8 thoughts on “Understanding a Progressive Tax Code

  1. I agree that most Americans don’t understand this. I am a former factory worker. I can’t tell you how many times I hear comments like, “I am not volunteering for overtime because I end up making less money than I do if I work 40 hours.” As a former business owner as well I know how the tax codes work and I actually had to explain to a few people that what they were telling me was in fact impossible. I am against the current proposed increases but not because I don’t understand them. I have just seen throughout history that you can’t raise taxes on the most wealthy people without the bill ultimately ending up with the lower and middle class. Wealthy corporations prove this all of the time. Wealth became wealth because they know how to pass the buck. At any rate I thoroughly enjoyed this piece and I am reblogging it to D.C. Clothesline. Thank you for a very factual and non-slanted article that all American people need to read.

  2. I would hope that most of the people you have conversations with on this topic understand how it works. Anyway, you’re argument that if people understood how it works than they wouldn’t make the argument “why work harder if the government is only going to take my money anyway” shows that you don’t really understand it yourself. These people are fully aware that it doesn’t mean that they run the risk of having less income after taxes if they work hard and get a raise. What they are saying is, “is it worth it? If 2x work only equals 1.3y income, but 1x work equals 1y income, why work twice as hard if I won’t get near twice the money back?” The truth is $200,000 is not a lot of money anymore (especially if you live in a big/expensive city), and paying close to 50% income tax makes it incredibly hard to climb the social ladder and can turn many away from ever even trying.

    • I guess where I take issue with your analysis is that you seem to purport the difference in rates is much larger than they are. Right now it’s only a 2 percent bump to the top bracket 33-35. The only really big jump is from the first tier to the second, but I don’t think most people stop trying as hard at work at that lower level. Also, this gets to a larger point, I think for the most part workers don’t calculate how hard they’re working compared with their effective tax rate. This argument (the why work harder argument) is really pushed forward by right wing pundits and opponents of tax increases in general because it’s an argument that “sounds good” but lack factual backing. We’ve had higher rates and greater growth (like the 90’s) , and we’ve seen anemic growth since the Bush tax cuts. There’s actually evidence that suggests tax rates could be much higher and not dissuade people from working. This paper http://pubs.aeaweb.org/doi/pdfplus/10.1257/jep.25.4.165 argues tax rates could be much higher and not adversely affect economic growth.

  3. This is exactly why the debate over increasing taxes is a joke. You make a good point that the impact on the high earners is minimized due to the Progressive Tax Code. So the proposed tax increase will also have minimal impact on our annual budget deficit. Assuming Obama gets all of his $1.6 Trillion tax increase over the next 10 years out of the high earners, that means at best an increase in tax revenues of $160 billion per year. We are running an annual deficit of $1.1 trilion. So the tax increases will cover about $15% of our annual deficit.

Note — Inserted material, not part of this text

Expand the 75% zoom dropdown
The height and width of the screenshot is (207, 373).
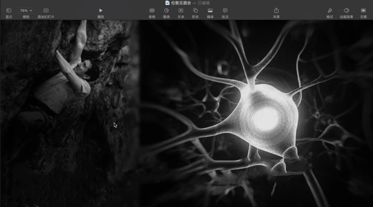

    We are still waiting for Obama and Reid’s plan to cover the other 85% of the deficit. Since they are afraid to offer any budget cuts, they can blame the GOP for not doing enough and Obama and Reid can put us over the fiscal cliff. Then they can collect more taxes from all of us and blame the GOP. So who wants to really balance the budget on the backs of the middle class? The Dems can do it by doing nothing on January 1st as long as they can position the move that the GOP caused everyone’s taxes to go up. Great political move by the Dems but terrible for the country. Welcome to Obama’s 2nd term.